In tale scenario, anche CHINAPLAS – la più importante mostra cinese dedicata al settore plastica e gomma – su indicazione delle autorità locali è stata posticipata (rispetto al periodo precedentemente fissato del 21-24 aprile) dal 3 al 6 agosto 2020, sempre presso il NECC-National Exhibition and Convention Center di Hongqiao-Shanghai.
Il rinvio della specializzata rappresenta un problema di non poco conto per le imprese italiane: implica infatti un differimento degli ordini che avrebbero potuto essere raccolti in fiera, al di là del fatto che il nuovo periodo coincide con l’inizio delle ferie estive.
AMAPLAST, sin dalle primissime edizioni (da oltre trent’anni, quindi), organizza la collettiva italiana a CHINAPLAS, con una nutrita partecipazione. Sono più di sessanta le aziende che avevano già confermato la propria iscrizione all’edizione di quest’anno (prenotando oltre 2.000 mq) che però, al momento, sono indecise sul da farsi, non avendo ancora ben chiara l’evoluzione dell’epidemia e, soprattutto, le tempistiche per un ritorno alla normalità.
A causa del fermo produttivo imposto dalle autorità cinesi alle aziende in vaste aree del Paese – che ha peraltro seguito la pausa festiva per il Capodanno – e dell’incertezza in merito ai tempi di ripristino dei normali ritmi di lavoro, si registrano diversi casi di rinvio delle consegne di macchinari già pronti per la spedizione oppure in fase di ultimazione presso gli stabilimenti dei costruttori. Il differimento delle installazioni – nonché di quello degli ordini e delle decisioni di investimento – può rappresentare un problema non indifferente per le aziende italiane (la maggioranza delle quali di piccole dimensioni), che potrebbero trovarsi a dover fronteggiare tensioni finanziarie, a causa del ritardo nei pagamenti.

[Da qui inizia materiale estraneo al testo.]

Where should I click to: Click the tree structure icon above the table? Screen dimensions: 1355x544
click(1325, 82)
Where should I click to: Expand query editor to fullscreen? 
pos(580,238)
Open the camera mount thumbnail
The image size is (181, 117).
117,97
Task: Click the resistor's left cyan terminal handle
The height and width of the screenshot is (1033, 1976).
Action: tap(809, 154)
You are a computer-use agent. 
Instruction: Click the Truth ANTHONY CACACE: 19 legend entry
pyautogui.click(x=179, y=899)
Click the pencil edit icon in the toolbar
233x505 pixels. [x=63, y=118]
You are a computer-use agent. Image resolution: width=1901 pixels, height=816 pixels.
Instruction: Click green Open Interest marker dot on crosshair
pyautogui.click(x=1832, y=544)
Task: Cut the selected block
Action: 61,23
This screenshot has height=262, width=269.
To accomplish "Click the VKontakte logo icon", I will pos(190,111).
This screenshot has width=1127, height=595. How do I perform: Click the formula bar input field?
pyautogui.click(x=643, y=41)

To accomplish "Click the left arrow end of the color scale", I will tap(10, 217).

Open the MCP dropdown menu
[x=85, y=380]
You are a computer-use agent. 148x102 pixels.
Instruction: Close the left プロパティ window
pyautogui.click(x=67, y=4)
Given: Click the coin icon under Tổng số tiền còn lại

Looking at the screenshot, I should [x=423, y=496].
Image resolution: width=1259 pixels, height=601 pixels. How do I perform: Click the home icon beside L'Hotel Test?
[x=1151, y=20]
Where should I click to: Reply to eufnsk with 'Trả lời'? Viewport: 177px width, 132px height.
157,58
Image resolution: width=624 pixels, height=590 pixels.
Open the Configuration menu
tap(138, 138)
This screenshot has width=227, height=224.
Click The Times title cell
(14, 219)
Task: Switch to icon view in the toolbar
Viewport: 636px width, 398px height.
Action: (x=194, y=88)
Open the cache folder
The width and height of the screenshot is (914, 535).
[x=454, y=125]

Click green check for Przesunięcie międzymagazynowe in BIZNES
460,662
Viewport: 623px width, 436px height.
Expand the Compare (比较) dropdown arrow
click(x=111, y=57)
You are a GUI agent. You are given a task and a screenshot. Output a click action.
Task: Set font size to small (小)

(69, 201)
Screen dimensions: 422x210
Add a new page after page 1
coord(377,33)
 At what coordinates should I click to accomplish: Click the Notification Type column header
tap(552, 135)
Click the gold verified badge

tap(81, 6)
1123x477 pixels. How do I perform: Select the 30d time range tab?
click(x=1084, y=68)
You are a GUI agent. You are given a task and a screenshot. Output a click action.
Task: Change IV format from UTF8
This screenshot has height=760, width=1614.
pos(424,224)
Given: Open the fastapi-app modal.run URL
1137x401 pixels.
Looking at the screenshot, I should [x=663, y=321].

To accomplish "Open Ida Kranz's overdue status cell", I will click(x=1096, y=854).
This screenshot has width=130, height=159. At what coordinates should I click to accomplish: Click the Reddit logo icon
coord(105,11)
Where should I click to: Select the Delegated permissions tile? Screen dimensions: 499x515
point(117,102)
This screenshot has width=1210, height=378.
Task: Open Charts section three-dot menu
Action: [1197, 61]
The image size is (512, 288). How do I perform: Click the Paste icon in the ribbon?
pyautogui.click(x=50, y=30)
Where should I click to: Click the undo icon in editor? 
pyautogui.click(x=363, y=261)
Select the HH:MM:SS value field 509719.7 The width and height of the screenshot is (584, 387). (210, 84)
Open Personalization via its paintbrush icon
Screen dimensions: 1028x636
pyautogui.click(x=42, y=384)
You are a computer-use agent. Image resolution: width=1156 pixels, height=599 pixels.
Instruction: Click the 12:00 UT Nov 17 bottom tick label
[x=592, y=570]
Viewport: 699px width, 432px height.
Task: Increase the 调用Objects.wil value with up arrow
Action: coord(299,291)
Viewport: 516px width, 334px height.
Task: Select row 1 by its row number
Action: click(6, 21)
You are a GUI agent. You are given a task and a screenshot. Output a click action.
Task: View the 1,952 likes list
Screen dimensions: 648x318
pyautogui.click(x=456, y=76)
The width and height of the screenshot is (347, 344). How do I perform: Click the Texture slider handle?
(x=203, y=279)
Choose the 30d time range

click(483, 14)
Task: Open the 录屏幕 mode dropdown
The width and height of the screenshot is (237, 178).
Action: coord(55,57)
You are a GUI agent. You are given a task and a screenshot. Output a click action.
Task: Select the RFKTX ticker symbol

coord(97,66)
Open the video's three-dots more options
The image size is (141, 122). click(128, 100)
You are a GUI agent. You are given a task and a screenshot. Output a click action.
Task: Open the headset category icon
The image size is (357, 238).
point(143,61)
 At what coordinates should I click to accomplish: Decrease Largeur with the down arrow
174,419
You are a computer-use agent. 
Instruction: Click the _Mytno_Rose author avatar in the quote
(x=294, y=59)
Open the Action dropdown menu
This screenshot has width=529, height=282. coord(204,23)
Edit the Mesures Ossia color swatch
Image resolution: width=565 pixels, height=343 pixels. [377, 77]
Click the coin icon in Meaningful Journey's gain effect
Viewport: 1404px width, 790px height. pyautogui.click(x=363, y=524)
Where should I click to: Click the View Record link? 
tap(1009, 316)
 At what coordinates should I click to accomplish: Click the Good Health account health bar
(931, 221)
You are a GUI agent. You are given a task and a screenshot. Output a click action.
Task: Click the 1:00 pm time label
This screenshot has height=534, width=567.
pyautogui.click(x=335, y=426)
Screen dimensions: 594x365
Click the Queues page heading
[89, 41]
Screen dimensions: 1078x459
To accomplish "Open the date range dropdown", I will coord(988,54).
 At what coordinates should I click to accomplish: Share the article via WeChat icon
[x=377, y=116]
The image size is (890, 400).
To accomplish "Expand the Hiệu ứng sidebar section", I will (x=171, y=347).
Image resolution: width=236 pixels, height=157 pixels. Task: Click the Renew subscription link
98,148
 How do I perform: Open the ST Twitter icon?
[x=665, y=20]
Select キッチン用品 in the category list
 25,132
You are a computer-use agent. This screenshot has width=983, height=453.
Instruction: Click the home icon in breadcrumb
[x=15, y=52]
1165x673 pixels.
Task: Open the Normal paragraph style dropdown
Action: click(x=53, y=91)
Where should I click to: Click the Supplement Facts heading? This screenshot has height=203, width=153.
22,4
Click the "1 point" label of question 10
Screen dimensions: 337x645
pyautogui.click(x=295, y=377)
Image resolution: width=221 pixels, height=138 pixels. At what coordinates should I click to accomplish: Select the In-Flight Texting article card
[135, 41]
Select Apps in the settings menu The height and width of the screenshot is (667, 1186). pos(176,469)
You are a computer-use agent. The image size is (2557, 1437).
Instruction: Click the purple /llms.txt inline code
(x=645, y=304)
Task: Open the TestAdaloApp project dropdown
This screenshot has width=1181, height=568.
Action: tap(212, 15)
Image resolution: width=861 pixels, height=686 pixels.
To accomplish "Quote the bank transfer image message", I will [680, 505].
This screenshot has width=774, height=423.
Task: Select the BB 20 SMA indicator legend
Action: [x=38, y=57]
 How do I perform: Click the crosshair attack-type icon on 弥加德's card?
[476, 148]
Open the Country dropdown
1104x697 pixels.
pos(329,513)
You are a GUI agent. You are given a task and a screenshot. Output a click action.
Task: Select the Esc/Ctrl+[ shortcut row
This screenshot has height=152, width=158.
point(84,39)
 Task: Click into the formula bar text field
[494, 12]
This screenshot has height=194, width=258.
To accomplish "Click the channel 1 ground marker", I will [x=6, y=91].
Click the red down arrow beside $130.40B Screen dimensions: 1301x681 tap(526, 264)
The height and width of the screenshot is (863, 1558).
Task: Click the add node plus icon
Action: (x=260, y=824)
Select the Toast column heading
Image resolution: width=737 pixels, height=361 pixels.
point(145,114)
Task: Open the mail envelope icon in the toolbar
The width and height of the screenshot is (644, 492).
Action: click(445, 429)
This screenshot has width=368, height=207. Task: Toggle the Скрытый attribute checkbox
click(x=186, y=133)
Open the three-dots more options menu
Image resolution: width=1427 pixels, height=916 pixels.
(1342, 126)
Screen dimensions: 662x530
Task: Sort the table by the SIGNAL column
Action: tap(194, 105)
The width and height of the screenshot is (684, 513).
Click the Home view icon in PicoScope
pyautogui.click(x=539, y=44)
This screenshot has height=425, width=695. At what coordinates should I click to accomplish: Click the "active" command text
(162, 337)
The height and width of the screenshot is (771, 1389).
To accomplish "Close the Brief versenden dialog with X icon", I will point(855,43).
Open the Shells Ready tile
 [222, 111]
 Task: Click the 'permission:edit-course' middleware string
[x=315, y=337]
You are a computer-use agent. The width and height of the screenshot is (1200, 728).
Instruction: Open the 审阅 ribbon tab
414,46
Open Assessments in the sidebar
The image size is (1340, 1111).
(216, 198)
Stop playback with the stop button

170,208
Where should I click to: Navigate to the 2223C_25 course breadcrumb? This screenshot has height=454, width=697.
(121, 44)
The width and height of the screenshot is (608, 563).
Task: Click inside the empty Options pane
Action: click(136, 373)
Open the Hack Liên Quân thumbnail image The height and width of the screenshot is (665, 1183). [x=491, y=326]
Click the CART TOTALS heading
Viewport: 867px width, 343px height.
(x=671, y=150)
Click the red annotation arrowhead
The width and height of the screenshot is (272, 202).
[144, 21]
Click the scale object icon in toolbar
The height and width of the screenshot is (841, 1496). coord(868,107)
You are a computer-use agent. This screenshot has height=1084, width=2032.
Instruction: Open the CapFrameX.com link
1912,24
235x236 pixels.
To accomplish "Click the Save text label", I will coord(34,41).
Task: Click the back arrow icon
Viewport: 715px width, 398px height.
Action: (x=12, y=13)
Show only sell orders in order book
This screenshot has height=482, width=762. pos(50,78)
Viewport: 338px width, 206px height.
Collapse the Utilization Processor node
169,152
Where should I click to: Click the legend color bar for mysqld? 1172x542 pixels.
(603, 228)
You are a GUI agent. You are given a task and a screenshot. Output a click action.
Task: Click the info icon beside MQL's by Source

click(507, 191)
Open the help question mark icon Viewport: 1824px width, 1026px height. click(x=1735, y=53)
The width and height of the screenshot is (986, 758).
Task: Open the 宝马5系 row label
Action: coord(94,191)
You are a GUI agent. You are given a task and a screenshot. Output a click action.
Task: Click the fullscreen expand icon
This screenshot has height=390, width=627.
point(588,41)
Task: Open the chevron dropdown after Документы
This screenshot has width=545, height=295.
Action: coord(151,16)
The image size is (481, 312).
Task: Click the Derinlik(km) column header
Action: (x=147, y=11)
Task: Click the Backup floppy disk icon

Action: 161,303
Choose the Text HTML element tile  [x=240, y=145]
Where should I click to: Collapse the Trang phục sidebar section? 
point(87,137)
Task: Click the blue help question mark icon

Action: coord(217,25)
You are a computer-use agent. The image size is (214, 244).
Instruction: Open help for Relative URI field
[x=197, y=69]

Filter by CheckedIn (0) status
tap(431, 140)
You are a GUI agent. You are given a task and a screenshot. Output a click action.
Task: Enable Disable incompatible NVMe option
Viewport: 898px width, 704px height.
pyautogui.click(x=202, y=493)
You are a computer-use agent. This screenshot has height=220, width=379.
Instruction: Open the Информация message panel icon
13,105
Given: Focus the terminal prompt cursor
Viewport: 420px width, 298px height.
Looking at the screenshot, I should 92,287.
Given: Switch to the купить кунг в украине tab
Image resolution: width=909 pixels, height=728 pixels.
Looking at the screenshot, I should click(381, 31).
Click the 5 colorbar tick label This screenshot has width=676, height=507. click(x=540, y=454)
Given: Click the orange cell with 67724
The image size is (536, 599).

Vi sono inoltre alcune imprese che da tempo sono presenti in Cina con filiali produttive o commerciali che sono state costrette alla chiusura temporanea, a causa dell’arresto delle attività di business ma anche dell’interruzione della catena di approvvigionamento della componentistica o dei canali distributivi. A oggi, comunque, si ha già notizia di un progressivo, seppur lento ritorno alla normalità, con la riapertura delle sedi.
La Cina rappresenta un importante mercato di destinazione per i costruttori italiani di macchine, attrezzature e stampi per materie plastiche e gomma.
Nel 2018, il valore delle esportazioni di settore verso il gigante asiatico ha sfiorato i 120 milioni di euro, portando il Paese all’ottavo posto nella graduatoria degli sbocchi commerciali. Nei primi nove mesi del 2019 (ultimo dato ISTAT disponibile) le vendite avevano già superato abbondantemente i 110 milioni; stante questo trend, il totale dell’intero anno scorso dovrebbe quindi aver oltrepassato ampiamente quello del 2018.
Una quota considerevole delle forniture italiane ai trasformatori cinesi è storicamente costituita da linee di estrusione, ovvero impianti tecnologicamente avanzati, perlopiù progettati su misura. Ciò ben descrive da un lato la necessità delle imprese cinesi di investire in macchinari di qualità – non ancora prodotti localmente oppure offerti da concorrenti asiatici – per ammodernare le proprie fabbriche, dall’altro la capacità dei costruttori italiani di fornire linee complete chiavi in mano.